Mayor sends open letter to City Council
Published 2:03 pm Friday, September 7, 2018
Selma mayor Darrio Melton sent an open letter to the City Council, allegedly over the rejection of his proposed $22 million project for the 2018-2019 fiscal year.
The open letter was delivered Thursday to council members, hours before the scheduled Work Session. Melton presented a budget to the council on Aug. 3 and the council rejected it Aug. 28.
In the letter, Melton outlined the city’s issues that began before he was elected mayor two years ago.
“The city is experiencing financial distress,” Melton wrote. “Our municipal revenue crisis is not a new or recent phenomenon. For the past three years, the City of Selma has operated under a deficit. We are a full-service city. We provide the majority and basic services for daily life: public safety, streets and sidewalks, garbage and trash removal.
“Rather than cut services to the bone and send the city in a downward spiral, I proposed a budget that would maintain and grow revenues to support services and quality of life while also giving us the necessary resources to revitalize the local economy. It is unrealistic to think that we can meet these goals outside of increasing city revenues,” Melton said.
Melton wrote the council never considered his budget.
────────────────────────────────────────
WHAT THE TASK REQUIRES: Repeat word for word the passage of the article on the Selma mayor's letter that begins with "Mayor sends open" and ends after "two years ago.". Work from the article alone.

PROVIDED DATA:
────────────────────────────────────────
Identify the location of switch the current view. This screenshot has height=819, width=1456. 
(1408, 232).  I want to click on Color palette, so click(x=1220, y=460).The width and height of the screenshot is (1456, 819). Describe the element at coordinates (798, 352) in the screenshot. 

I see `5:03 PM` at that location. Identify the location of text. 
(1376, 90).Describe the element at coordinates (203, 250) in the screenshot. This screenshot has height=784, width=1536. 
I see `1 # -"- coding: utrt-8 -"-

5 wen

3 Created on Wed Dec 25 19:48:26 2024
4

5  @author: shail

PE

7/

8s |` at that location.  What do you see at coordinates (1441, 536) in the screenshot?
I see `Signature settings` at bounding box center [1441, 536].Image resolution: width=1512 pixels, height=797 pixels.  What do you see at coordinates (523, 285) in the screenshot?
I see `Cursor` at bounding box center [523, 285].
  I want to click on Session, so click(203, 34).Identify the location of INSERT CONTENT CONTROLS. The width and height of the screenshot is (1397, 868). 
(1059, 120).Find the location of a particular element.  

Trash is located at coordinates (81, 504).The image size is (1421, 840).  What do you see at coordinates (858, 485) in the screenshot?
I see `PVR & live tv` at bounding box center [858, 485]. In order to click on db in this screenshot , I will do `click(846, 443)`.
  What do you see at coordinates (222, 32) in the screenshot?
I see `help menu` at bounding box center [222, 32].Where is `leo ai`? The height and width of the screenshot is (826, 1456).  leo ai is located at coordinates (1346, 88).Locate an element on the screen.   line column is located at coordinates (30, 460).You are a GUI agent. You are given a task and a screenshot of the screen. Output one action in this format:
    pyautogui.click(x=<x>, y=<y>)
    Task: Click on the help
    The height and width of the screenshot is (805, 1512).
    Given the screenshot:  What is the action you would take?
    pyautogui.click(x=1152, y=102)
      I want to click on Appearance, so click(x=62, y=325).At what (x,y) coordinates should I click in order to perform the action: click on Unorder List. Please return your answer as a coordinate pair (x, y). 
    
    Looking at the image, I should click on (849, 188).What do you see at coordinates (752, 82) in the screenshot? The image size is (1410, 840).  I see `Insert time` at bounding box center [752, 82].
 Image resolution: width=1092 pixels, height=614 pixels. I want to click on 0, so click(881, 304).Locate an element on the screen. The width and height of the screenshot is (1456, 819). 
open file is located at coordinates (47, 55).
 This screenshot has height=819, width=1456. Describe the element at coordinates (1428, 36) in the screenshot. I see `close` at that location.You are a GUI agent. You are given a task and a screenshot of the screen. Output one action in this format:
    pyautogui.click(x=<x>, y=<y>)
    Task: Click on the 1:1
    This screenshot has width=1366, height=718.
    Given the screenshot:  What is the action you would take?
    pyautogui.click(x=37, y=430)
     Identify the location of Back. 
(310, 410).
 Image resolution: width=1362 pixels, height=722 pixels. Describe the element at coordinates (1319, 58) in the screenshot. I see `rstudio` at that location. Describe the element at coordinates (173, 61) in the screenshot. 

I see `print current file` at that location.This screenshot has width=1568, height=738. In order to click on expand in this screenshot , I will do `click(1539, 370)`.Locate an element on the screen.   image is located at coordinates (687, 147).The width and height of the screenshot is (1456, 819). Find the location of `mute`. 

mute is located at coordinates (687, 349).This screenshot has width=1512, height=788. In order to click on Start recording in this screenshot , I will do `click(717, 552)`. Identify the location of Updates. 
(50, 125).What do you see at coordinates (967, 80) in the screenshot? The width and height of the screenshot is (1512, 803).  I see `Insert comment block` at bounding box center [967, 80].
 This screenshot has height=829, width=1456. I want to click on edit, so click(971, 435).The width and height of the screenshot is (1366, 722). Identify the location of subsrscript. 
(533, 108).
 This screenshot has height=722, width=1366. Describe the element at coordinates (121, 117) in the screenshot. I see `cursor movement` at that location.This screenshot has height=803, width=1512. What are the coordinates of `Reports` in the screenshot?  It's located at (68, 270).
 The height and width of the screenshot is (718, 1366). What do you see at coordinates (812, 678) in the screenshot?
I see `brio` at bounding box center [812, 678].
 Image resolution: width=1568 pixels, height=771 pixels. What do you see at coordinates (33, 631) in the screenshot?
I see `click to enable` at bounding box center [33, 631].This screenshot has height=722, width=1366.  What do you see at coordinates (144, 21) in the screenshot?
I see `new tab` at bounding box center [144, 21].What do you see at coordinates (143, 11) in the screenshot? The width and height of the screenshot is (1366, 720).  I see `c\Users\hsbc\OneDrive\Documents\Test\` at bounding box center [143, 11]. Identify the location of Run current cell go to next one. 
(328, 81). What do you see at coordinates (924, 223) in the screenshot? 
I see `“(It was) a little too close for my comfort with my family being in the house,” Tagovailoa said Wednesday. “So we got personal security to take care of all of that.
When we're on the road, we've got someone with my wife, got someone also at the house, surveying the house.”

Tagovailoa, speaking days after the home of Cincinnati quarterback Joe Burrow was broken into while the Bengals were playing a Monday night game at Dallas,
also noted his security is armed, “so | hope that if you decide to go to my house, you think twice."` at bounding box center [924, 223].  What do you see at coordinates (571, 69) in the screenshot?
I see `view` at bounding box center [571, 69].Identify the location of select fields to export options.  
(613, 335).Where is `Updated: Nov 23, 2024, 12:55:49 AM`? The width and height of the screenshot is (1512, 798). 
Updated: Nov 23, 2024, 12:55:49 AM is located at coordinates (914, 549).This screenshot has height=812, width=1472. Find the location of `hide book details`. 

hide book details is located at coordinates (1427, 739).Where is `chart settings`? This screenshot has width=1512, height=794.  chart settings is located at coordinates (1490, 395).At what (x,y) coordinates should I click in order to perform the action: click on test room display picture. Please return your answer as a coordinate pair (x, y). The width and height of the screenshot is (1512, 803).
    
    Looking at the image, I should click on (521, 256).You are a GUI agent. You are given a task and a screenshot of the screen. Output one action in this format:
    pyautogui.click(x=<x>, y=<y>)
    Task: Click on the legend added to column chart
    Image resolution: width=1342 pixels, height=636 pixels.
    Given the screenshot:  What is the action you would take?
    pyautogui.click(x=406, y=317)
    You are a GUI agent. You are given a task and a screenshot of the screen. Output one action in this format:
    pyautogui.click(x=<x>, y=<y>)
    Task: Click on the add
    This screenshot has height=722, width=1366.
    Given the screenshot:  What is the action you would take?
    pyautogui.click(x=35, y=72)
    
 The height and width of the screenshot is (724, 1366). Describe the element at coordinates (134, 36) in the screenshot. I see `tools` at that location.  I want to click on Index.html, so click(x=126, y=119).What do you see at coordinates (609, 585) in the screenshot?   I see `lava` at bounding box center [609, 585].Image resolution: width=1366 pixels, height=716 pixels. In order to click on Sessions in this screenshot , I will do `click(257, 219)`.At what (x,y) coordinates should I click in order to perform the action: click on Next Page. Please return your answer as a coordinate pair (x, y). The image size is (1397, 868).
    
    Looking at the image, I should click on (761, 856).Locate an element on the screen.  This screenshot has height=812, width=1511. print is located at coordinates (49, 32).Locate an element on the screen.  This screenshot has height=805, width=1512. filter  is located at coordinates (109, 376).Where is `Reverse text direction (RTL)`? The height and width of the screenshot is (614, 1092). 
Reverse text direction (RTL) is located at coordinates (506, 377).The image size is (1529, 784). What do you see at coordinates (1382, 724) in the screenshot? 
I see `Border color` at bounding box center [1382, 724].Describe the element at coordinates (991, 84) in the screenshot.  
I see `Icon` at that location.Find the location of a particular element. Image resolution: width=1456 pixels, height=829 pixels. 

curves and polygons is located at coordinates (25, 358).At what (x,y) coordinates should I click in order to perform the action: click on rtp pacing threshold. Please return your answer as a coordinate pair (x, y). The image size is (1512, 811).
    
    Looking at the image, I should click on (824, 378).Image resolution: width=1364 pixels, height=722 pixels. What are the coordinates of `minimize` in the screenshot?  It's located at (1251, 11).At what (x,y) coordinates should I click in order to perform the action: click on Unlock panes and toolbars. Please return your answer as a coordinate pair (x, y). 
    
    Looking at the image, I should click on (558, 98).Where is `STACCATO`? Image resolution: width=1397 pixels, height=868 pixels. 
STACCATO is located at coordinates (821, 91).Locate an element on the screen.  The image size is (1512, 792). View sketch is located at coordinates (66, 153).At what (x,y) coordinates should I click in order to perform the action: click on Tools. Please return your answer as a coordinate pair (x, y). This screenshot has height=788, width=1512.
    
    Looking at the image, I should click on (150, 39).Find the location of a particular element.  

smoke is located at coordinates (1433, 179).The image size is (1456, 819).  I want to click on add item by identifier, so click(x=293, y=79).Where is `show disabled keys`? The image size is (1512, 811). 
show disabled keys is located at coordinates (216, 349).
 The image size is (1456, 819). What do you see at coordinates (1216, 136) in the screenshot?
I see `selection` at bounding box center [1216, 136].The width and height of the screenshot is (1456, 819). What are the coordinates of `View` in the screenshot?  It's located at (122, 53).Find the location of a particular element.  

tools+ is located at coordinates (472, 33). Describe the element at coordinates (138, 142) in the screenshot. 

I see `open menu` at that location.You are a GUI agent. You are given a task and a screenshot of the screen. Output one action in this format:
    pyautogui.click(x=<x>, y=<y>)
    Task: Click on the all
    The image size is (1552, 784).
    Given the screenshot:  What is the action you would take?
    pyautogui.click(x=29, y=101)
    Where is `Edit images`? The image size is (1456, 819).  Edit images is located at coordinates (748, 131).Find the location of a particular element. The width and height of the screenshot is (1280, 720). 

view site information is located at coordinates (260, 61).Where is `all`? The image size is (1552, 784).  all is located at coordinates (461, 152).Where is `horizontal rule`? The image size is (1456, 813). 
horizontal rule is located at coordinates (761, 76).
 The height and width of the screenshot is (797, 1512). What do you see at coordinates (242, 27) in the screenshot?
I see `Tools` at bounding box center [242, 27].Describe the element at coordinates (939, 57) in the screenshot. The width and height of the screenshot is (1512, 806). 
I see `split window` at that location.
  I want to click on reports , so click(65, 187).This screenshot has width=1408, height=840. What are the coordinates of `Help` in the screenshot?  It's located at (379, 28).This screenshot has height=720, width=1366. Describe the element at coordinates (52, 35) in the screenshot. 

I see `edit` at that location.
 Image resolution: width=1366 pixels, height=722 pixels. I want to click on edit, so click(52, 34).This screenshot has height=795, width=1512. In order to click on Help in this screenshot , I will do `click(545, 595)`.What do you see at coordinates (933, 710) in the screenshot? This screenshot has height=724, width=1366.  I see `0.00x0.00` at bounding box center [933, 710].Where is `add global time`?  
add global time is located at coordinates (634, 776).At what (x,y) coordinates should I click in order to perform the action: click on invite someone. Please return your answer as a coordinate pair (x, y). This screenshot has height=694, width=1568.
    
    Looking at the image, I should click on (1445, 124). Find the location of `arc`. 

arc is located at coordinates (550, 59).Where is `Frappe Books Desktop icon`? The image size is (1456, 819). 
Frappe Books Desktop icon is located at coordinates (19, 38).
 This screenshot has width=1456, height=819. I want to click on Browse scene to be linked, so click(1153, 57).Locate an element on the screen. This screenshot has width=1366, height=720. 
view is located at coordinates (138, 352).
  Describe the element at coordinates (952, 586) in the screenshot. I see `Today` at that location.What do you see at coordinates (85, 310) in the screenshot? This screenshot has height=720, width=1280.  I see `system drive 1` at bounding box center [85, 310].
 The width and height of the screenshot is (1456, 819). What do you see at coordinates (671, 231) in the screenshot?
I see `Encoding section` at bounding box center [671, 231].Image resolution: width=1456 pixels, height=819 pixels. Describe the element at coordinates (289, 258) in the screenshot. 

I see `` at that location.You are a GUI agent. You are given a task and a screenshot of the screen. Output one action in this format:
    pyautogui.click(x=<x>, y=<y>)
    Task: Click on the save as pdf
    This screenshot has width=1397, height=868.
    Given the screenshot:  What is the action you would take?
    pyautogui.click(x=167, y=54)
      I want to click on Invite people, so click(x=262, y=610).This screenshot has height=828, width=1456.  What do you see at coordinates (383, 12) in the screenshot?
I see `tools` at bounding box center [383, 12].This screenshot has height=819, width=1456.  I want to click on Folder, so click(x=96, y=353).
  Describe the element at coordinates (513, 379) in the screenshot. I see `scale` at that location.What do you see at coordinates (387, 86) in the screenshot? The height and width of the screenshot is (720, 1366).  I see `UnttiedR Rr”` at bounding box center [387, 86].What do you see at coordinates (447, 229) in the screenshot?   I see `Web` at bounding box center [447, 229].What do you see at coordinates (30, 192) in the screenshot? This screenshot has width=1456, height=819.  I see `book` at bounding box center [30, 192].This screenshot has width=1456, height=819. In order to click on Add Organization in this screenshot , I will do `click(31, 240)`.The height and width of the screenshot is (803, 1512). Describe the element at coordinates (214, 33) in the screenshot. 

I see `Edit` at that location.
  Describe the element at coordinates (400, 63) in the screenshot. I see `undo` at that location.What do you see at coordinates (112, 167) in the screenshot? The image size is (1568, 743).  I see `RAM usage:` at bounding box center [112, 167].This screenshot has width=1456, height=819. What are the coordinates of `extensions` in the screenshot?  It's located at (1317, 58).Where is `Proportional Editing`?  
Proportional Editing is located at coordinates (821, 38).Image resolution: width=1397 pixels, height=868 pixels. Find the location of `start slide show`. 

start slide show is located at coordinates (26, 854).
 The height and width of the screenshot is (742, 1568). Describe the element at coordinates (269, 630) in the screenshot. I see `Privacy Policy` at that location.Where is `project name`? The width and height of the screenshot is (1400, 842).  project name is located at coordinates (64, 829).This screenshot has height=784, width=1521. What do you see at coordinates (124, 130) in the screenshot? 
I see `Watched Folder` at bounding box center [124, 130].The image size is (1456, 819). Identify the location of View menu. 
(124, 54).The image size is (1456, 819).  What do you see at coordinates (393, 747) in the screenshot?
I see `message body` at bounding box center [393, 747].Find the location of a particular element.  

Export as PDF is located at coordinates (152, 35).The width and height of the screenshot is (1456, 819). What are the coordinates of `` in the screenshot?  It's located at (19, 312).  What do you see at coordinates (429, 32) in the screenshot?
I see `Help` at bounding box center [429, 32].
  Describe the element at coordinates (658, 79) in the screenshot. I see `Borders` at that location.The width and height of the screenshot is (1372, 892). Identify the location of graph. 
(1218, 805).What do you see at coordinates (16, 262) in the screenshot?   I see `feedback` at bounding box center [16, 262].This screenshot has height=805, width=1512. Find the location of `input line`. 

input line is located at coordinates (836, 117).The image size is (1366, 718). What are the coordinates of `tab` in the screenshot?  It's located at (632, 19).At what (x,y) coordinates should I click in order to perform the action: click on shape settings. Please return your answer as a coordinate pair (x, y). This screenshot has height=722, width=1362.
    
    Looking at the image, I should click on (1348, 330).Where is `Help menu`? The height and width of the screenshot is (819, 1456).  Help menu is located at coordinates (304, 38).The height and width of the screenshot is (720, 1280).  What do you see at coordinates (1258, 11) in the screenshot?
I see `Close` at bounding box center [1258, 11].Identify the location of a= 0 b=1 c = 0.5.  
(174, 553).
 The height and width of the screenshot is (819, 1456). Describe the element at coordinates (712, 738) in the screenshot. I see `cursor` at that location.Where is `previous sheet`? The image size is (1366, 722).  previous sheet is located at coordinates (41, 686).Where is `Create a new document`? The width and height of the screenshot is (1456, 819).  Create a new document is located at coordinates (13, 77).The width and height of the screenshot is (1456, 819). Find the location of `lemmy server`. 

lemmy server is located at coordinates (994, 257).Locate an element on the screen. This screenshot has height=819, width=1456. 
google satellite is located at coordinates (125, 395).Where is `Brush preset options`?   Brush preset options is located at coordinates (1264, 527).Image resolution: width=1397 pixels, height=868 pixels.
────────────────────────────────────────
WRITTEN RESPONSE:
Mayor sends open letter to City Council
Published 2:03 pm Friday, September 7, 2018
Selma mayor Darrio Melton sent an open letter to the City Council, allegedly over the rejection of his proposed $22 million project for the 2018-2019 fiscal year.
The open letter was delivered Thursday to council members, hours before the scheduled Work Session. Melton presented a budget to the council on Aug. 3 and the council rejected it Aug. 28.
In the letter, Melton outlined the city’s issues that began before he was elected mayor two years ago.